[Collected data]
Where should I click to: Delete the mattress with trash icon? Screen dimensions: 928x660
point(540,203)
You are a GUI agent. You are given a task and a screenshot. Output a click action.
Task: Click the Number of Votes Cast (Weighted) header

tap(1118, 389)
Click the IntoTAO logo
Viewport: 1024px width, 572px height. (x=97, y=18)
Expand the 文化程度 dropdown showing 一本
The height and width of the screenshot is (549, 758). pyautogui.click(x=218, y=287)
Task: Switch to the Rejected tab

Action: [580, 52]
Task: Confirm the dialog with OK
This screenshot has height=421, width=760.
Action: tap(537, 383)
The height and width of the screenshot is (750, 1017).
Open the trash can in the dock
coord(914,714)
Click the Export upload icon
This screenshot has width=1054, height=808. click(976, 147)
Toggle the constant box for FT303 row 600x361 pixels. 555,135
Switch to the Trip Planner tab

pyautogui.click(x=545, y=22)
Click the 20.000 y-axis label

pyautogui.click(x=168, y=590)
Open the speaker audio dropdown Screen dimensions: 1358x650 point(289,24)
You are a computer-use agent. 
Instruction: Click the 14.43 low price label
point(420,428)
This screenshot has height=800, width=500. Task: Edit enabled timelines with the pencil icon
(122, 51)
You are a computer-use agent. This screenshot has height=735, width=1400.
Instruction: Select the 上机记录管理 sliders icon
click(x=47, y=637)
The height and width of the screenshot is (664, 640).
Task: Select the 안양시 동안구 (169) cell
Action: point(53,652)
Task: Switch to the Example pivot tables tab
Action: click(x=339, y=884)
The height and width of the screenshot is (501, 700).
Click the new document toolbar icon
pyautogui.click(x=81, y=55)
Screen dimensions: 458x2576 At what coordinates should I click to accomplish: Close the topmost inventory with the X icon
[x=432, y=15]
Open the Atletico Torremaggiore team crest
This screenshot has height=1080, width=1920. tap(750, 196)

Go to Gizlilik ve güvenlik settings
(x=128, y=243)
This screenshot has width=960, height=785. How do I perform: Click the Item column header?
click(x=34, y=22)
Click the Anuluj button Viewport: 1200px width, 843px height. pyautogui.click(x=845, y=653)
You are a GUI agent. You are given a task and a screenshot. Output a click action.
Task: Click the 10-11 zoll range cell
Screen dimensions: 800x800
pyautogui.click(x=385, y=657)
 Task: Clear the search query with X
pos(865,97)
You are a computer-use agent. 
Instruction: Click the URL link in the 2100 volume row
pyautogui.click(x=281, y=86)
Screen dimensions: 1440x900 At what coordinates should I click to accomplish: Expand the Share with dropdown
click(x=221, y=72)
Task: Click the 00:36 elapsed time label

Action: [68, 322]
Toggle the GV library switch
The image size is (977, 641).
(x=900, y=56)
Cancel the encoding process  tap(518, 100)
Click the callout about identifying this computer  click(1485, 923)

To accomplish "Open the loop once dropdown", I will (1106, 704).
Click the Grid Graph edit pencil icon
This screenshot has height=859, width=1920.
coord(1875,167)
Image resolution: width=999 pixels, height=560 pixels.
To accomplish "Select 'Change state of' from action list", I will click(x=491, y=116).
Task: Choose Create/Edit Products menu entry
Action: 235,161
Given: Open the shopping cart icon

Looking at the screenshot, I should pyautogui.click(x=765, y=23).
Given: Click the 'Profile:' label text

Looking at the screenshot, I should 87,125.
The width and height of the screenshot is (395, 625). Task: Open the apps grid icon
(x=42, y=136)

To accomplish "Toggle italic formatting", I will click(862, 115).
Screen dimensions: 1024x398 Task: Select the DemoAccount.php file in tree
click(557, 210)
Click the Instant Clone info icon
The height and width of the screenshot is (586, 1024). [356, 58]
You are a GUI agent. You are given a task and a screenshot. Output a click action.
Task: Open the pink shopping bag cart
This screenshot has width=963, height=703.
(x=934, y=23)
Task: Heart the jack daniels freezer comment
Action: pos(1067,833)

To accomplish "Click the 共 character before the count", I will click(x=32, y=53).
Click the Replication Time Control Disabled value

TASK ITEM
Restate the records word for word, keeping every line.

FINISHED EXERCISE
Where should I click to: Delete the mattress with trash icon? Screen dimensions: 928x660
point(540,203)
You are a GUI agent. You are given a task and a screenshot. Output a click action.
Task: Click the Number of Votes Cast (Weighted) header

tap(1118, 389)
Click the IntoTAO logo
Viewport: 1024px width, 572px height. (x=97, y=18)
Expand the 文化程度 dropdown showing 一本
The height and width of the screenshot is (549, 758). pyautogui.click(x=218, y=287)
Task: Switch to the Rejected tab

Action: [580, 52]
Task: Confirm the dialog with OK
This screenshot has height=421, width=760.
Action: tap(537, 383)
The height and width of the screenshot is (750, 1017).
Open the trash can in the dock
coord(914,714)
Click the Export upload icon
This screenshot has width=1054, height=808. click(976, 147)
Toggle the constant box for FT303 row 600x361 pixels. 555,135
Switch to the Trip Planner tab

pyautogui.click(x=545, y=22)
Click the 20.000 y-axis label

pyautogui.click(x=168, y=590)
Open the speaker audio dropdown Screen dimensions: 1358x650 point(289,24)
You are a computer-use agent. 
Instruction: Click the 14.43 low price label
point(420,428)
This screenshot has height=800, width=500. Task: Edit enabled timelines with the pencil icon
(122, 51)
You are a computer-use agent. This screenshot has height=735, width=1400.
Instruction: Select the 上机记录管理 sliders icon
click(x=47, y=637)
The height and width of the screenshot is (664, 640).
Task: Select the 안양시 동안구 (169) cell
Action: point(53,652)
Task: Switch to the Example pivot tables tab
Action: click(x=339, y=884)
The height and width of the screenshot is (501, 700).
Click the new document toolbar icon
pyautogui.click(x=81, y=55)
Screen dimensions: 458x2576 At what coordinates should I click to accomplish: Close the topmost inventory with the X icon
[x=432, y=15]
Open the Atletico Torremaggiore team crest
This screenshot has height=1080, width=1920. tap(750, 196)

Go to Gizlilik ve güvenlik settings
(x=128, y=243)
This screenshot has width=960, height=785. How do I perform: Click the Item column header?
click(x=34, y=22)
Click the Anuluj button Viewport: 1200px width, 843px height. pyautogui.click(x=845, y=653)
You are a GUI agent. You are given a task and a screenshot. Output a click action.
Task: Click the 10-11 zoll range cell
Screen dimensions: 800x800
pyautogui.click(x=385, y=657)
 Task: Clear the search query with X
pos(865,97)
You are a computer-use agent. 
Instruction: Click the URL link in the 2100 volume row
pyautogui.click(x=281, y=86)
Screen dimensions: 1440x900 At what coordinates should I click to accomplish: Expand the Share with dropdown
click(x=221, y=72)
Task: Click the 00:36 elapsed time label

Action: [68, 322]
Toggle the GV library switch
The image size is (977, 641).
(x=900, y=56)
Cancel the encoding process  tap(518, 100)
Click the callout about identifying this computer  click(1485, 923)

To accomplish "Open the loop once dropdown", I will (1106, 704).
Click the Grid Graph edit pencil icon
This screenshot has height=859, width=1920.
coord(1875,167)
Image resolution: width=999 pixels, height=560 pixels.
To accomplish "Select 'Change state of' from action list", I will click(x=491, y=116).
Task: Choose Create/Edit Products menu entry
Action: 235,161
Given: Open the shopping cart icon

Looking at the screenshot, I should pyautogui.click(x=765, y=23).
Given: Click the 'Profile:' label text

Looking at the screenshot, I should 87,125.
The width and height of the screenshot is (395, 625). Task: Open the apps grid icon
(x=42, y=136)

To accomplish "Toggle italic formatting", I will click(862, 115).
Screen dimensions: 1024x398 Task: Select the DemoAccount.php file in tree
click(557, 210)
Click the Instant Clone info icon
The height and width of the screenshot is (586, 1024). [356, 58]
You are a GUI agent. You are given a task and a screenshot. Output a click action.
Task: Open the pink shopping bag cart
This screenshot has width=963, height=703.
(x=934, y=23)
Task: Heart the jack daniels freezer comment
Action: pos(1067,833)

To accomplish "Click the 共 character before the count", I will click(x=32, y=53).
Click the Replication Time Control Disabled value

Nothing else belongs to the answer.